• _About this task_
Retrieve each line that contains the word "computer" from the entries below.

• _Input for this task_
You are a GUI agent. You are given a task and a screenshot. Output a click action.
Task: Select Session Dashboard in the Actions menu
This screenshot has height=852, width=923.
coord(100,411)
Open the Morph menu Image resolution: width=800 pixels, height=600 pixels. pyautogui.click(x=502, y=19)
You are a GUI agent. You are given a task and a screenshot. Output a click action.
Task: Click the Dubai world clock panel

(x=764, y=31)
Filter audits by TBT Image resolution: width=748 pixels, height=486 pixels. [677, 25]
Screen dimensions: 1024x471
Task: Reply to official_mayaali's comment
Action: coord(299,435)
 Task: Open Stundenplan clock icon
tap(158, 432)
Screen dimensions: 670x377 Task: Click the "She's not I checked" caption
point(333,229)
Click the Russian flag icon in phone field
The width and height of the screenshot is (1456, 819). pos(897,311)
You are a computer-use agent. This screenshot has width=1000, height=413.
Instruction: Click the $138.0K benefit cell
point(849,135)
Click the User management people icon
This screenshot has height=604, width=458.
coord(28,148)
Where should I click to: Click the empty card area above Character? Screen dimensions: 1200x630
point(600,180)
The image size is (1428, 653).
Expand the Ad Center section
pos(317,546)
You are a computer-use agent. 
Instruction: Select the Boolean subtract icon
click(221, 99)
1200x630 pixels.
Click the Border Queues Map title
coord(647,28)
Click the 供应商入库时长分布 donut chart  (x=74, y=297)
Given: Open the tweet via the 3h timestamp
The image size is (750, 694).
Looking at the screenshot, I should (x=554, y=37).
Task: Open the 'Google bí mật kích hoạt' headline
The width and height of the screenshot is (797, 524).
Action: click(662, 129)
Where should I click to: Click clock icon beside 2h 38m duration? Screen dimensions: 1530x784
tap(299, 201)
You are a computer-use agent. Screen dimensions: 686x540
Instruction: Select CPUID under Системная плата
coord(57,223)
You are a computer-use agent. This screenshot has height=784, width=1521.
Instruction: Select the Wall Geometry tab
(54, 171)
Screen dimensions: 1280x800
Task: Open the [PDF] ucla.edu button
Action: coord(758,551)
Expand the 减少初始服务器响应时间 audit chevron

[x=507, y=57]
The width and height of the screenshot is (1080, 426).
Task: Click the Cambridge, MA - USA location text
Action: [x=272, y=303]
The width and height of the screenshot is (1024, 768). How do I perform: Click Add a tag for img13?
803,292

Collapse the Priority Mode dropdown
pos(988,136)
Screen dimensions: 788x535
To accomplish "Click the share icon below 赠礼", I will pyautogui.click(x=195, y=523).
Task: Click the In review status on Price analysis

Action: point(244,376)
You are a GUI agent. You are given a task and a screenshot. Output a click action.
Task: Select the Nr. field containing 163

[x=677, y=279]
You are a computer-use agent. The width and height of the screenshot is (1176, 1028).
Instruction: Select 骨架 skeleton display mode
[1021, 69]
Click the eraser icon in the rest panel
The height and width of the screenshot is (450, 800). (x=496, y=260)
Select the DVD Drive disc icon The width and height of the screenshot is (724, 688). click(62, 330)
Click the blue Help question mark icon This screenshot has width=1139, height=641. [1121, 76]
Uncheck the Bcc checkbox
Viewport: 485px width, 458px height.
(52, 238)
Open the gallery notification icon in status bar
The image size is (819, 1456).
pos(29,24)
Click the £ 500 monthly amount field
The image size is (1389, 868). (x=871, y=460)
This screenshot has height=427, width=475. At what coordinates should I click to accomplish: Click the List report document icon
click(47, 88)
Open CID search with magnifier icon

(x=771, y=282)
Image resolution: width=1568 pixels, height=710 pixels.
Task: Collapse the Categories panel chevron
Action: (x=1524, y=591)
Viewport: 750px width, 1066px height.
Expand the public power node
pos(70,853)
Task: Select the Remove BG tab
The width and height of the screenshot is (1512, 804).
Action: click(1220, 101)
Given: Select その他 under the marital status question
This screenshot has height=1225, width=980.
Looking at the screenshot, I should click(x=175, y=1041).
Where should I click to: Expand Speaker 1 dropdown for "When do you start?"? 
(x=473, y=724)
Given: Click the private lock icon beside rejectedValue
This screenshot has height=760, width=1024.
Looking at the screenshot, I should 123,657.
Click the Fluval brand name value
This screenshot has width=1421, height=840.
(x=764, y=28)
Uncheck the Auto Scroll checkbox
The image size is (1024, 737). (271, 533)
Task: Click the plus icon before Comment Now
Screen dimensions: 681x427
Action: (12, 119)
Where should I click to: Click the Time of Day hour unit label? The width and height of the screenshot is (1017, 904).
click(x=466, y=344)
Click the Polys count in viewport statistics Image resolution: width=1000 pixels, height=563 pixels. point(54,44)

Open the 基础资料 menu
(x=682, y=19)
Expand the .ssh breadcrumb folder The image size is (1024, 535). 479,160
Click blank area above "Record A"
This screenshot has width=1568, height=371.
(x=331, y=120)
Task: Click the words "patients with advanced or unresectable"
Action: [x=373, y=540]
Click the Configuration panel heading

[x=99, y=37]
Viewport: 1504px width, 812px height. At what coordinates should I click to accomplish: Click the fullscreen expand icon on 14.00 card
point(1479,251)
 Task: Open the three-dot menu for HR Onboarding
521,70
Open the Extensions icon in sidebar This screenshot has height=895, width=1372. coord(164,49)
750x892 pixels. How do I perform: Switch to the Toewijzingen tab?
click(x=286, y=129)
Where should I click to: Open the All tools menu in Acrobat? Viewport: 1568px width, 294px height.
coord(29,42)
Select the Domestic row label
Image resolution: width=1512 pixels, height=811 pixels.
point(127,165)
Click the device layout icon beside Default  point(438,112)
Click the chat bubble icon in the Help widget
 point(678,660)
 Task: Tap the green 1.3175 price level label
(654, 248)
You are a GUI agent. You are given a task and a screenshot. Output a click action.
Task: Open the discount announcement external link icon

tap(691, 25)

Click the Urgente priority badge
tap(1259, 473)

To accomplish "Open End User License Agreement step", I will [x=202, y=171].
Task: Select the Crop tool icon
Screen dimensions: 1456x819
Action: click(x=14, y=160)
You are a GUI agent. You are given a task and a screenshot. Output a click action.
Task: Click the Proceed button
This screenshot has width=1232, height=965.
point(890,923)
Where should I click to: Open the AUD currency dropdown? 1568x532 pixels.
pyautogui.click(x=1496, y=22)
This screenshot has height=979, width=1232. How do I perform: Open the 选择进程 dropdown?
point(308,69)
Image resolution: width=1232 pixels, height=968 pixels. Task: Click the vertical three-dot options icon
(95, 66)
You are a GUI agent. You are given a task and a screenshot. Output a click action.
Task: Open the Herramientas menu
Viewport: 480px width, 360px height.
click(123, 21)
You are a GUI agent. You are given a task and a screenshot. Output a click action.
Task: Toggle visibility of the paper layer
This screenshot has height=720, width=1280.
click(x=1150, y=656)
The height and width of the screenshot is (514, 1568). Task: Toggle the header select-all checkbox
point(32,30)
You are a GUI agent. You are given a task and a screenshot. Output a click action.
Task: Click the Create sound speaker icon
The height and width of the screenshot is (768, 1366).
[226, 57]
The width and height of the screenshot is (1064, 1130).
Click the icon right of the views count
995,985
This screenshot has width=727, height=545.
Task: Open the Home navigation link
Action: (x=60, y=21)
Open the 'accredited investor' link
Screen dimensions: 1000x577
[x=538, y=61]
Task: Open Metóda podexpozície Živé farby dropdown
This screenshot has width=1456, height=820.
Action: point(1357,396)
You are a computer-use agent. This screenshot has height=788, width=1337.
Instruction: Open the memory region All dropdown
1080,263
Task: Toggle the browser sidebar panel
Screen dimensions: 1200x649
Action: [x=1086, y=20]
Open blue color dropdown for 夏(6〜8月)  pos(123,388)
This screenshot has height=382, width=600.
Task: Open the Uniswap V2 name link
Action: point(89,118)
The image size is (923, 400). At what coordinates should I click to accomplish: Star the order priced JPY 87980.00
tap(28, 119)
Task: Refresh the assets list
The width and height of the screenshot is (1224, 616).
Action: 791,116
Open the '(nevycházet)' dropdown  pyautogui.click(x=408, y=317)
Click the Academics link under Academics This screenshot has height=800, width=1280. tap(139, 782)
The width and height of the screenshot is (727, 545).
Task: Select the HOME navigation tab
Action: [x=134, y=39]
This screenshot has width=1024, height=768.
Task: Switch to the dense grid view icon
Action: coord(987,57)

• _Answer to the exercise_
You are a computer-use agent. This screenshot has width=1000, height=413.
You are a computer-use agent. 
You are a computer-use agent. Screen dimensions: 686x540
You are a computer-use agent. This screenshot has height=784, width=1521.
You are a computer-use agent. The width and height of the screenshot is (1176, 1028).
You are a computer-use agent. This screenshot has height=788, width=1337.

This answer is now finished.